[Records contained in a dataset]

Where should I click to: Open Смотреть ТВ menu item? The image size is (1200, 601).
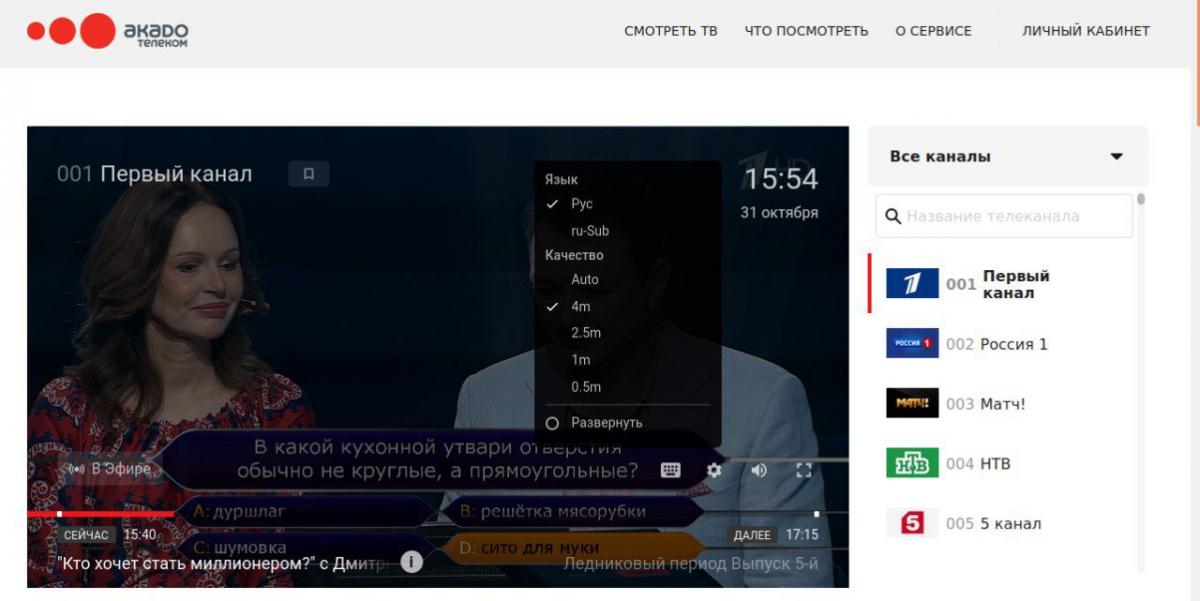coord(671,31)
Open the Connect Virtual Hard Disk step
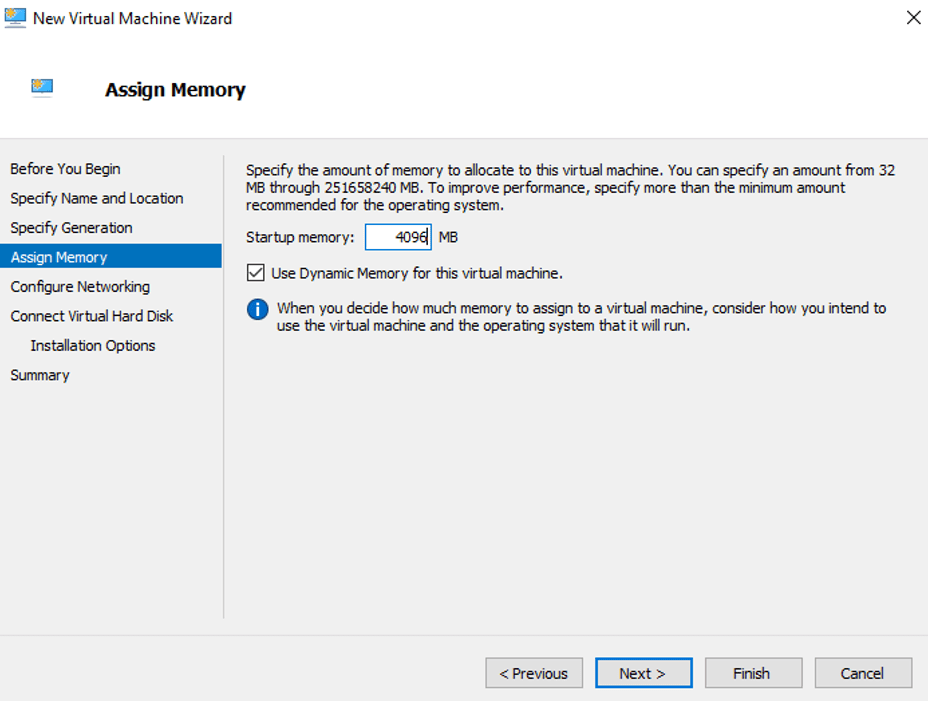 point(92,316)
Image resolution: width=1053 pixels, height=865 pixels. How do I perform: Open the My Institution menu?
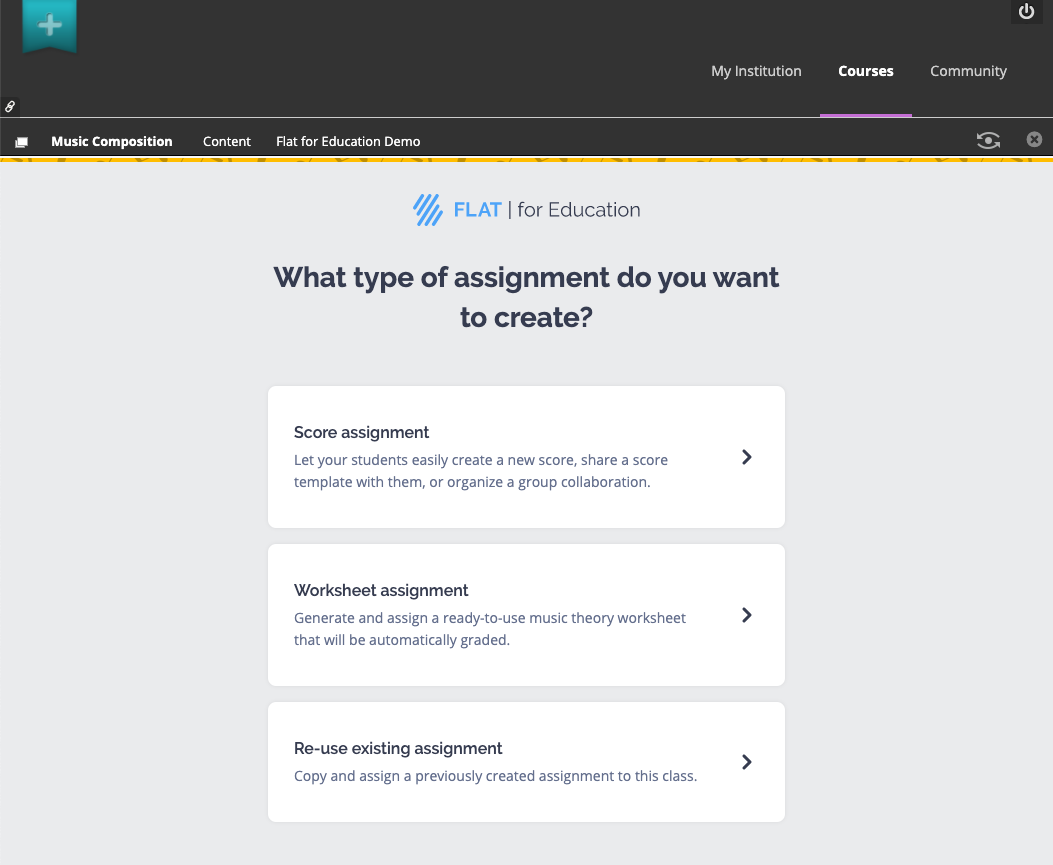coord(756,71)
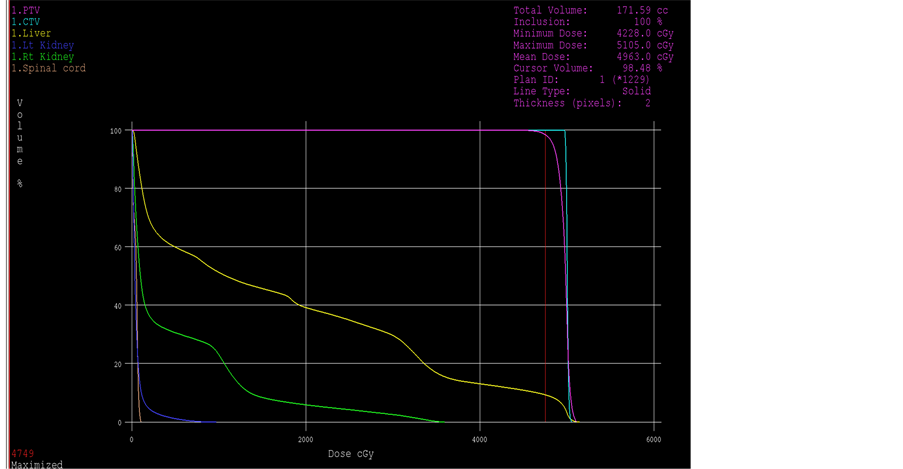Select the 1.PTV structure in legend
Viewport: 903px width, 469px height.
pos(25,9)
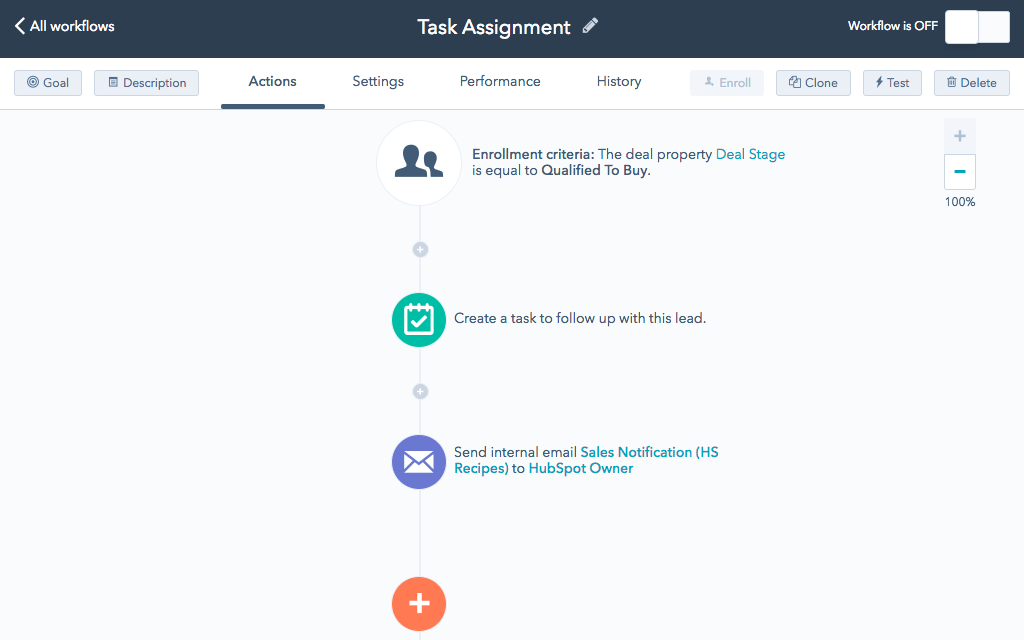Edit the workflow name with the pencil icon
Viewport: 1024px width, 640px height.
(x=589, y=26)
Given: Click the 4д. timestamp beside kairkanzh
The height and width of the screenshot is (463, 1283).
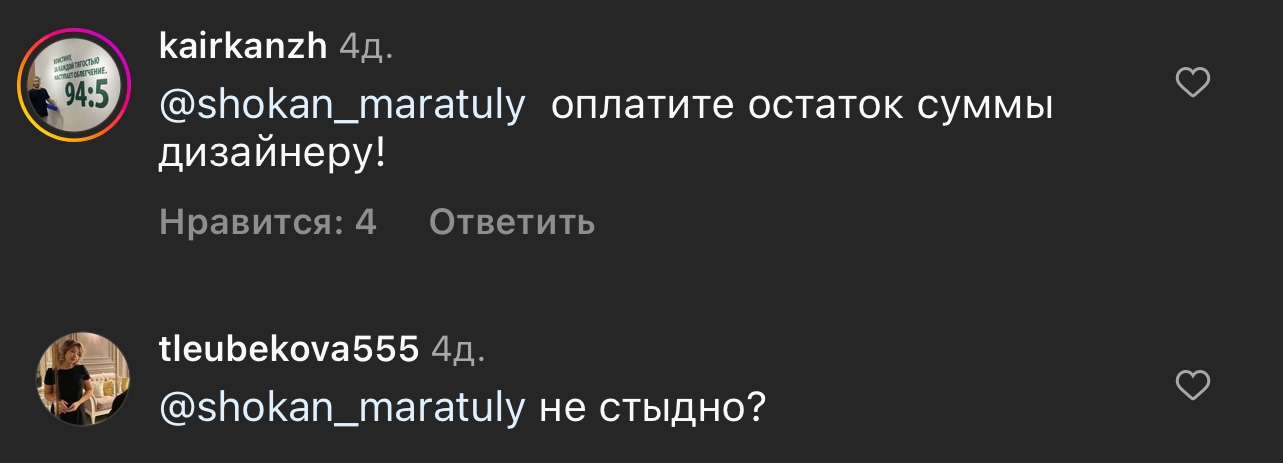Looking at the screenshot, I should (x=365, y=46).
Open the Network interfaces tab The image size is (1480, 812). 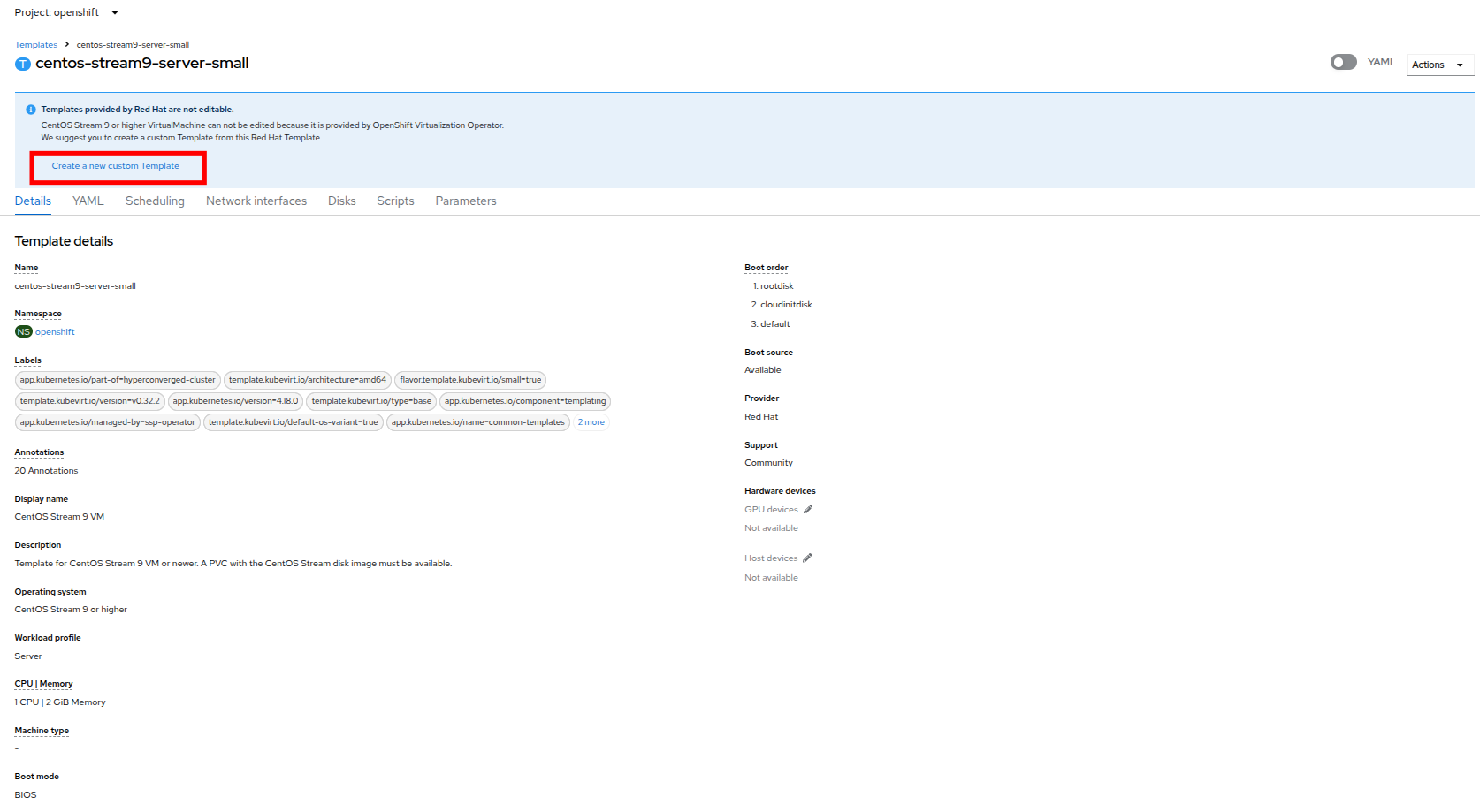pyautogui.click(x=256, y=201)
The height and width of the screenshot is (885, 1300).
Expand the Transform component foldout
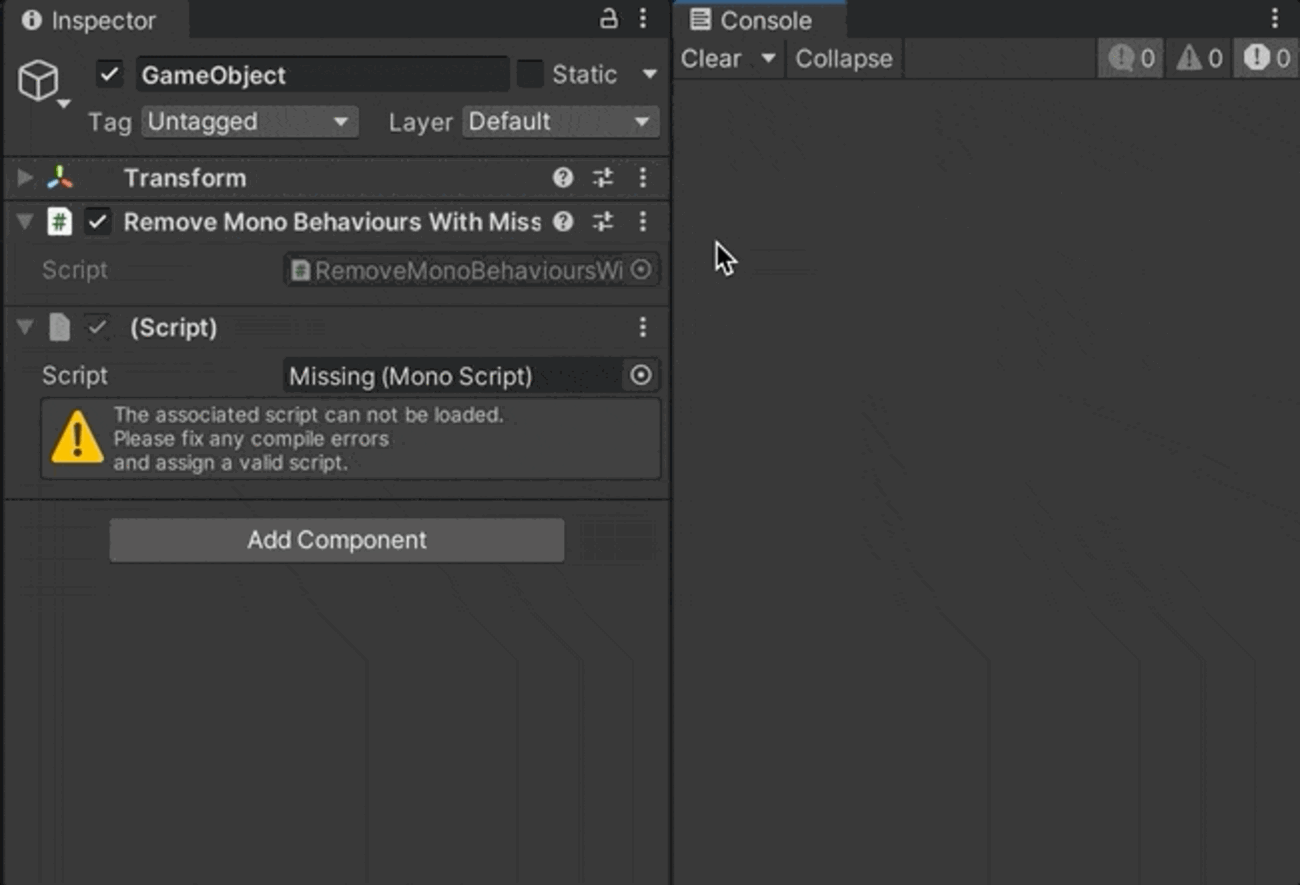click(x=25, y=178)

## [Work required]
Output, exactly and with no pictures, every line from the one that contains "The height and width of the screenshot is (885, 1300)." through the final line of the entries.

## [Response]
The height and width of the screenshot is (885, 1300).
Expand the Transform component foldout
click(x=25, y=178)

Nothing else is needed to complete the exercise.